Text section:
════
Wednesday, July 15, 2009

The professor to blame...


Brian Patrick O’Donoghue

Geez. Still can't believe it myself, but the mirror doesn't lie. I'm 53.

Where does time go?

My career has taken me from photo shoots atop the Great Pyramid to interviewing oilfield workers in 70-below conditions on the Arctic ice pack, pulling 7Gs in the cockpit of a soaring F-16, eying Prince William Sound from a supertanker’s wheelhouse, mushing dog teams in both the Iditarod andYukon Quest International—

Bringing readers on these and other rides typifies my 30-year career as a photojournalist, reporter, editor and author.

Fresh out of school, I followed an old newsman’s advice—“find someplace miserable and newsworthy”—and broke into the business as a photo stringer for United Press International in Cairo. That summer of ’79 found me shooting a Sadat-Begin summit, Egyptian-Israeli peace talks, the return of Al ‘Arish, and other events before my dad's stroke, at the age of 48, yanked me home to D.C.


True story: My mother later showed around my Egypt photos to relatives in Minnesota. Studying the above portrait of Anwar Sadat, one clueless relative observed, "Oh, how your husband must have suffered before he died." My mom didn't have it in her to explain.

Weighing life’s curves, I shipped out as a Seafarers International Union wiper aboard an India-bound cargo ship.

Back on “the beach,” I branched into writing for City Paper in Baltimore and D.C, before moving on to The Villager in New York. From 1983-85, I juggled graduate school and night shifts in a cab, while reporting on squatters, police drug crackdowns and the Purple Man’s fight to preserve his urban “Garden of Eden.”
════
Dataset content:

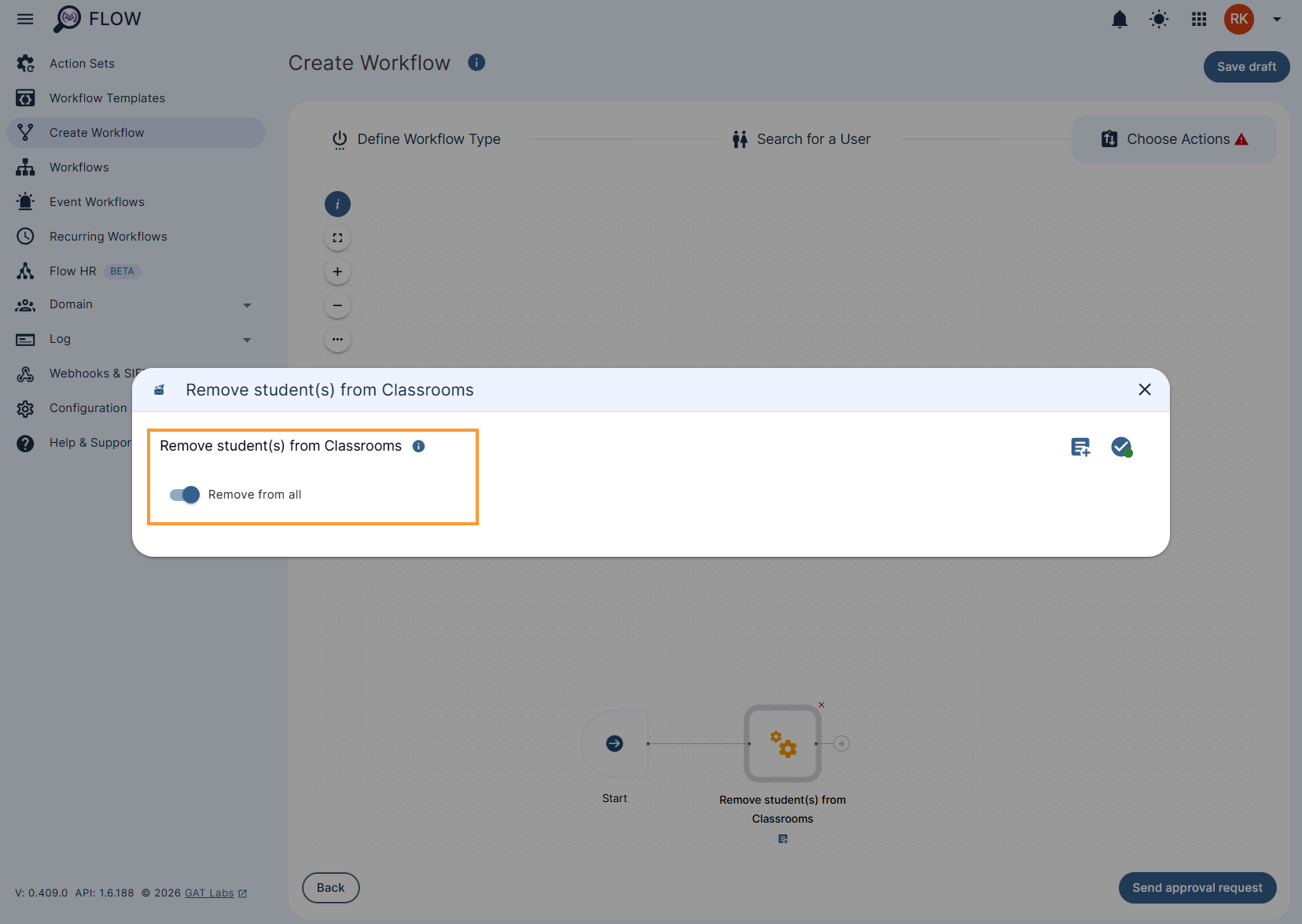Open Recurring Workflows via the clock icon
Screen dimensions: 1302x924
(25, 236)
════
Goal 1: Translate this sentence from the career memoir into Spanish: "Bringing readers on these and other rides typifies my 30-year career as a photojournalist, reporter, editor and author."
Goal 2: Please carry the career memoir forward from its last sentence, in the same first-person voice.
The material plays no part here.

Expected output 1: Llevar a los lectores en estos y otros viajes caracteriza mis 30 años de carrera como fotoperiodista, reportero, editor y autor.

Expected output 2:
In 1986, a job listing in Editor and Publisher sent me to the Frontiersman in Wasilla, Alaska. I've since worked for the Fairbanks Daily News-Miner, Anchorage Daily News, KTVF and KTVA-TV, covering four gubernatorial campaigns, a decade of military exercises, the Exxon Valdez spill, seven sessions of the Legislature and thousands of miles of dog races.

Honest Dogs, Epicenter Press, 1999, and My Lead Dog Was a Lesbian, Random House, 1996, recount my “Red Lantern” misadventures in the Quest and Iditarod, respectively.

What the hell, I've finished every race I've started.

In fall 2001, I bolted from writing editorials and joined the faculty at the University of Alaska Fairbanks. Among other things, I teach news-writing, investigative reporting and an online publication class producing Extreme Alaska. I received tenure this spring. As of July, I serve as Journalism Department Chair.

I'm past president of the Alaska Press Club and a dedicated member of Investigative Reporters and Editors. As an undergraduate, I first studied history at Holy Cross College, ultimately earning a B.A. from University of California, Santa Cruz. My ticket to teach on the university level comes through a M.A. in broadcast journalism from New York University.

My wife, UA Public Affairs Director Kate Ripley, and I have three kids: Rory, 13, Robin, 11 and Rachel, 5.

Somehow it adds up.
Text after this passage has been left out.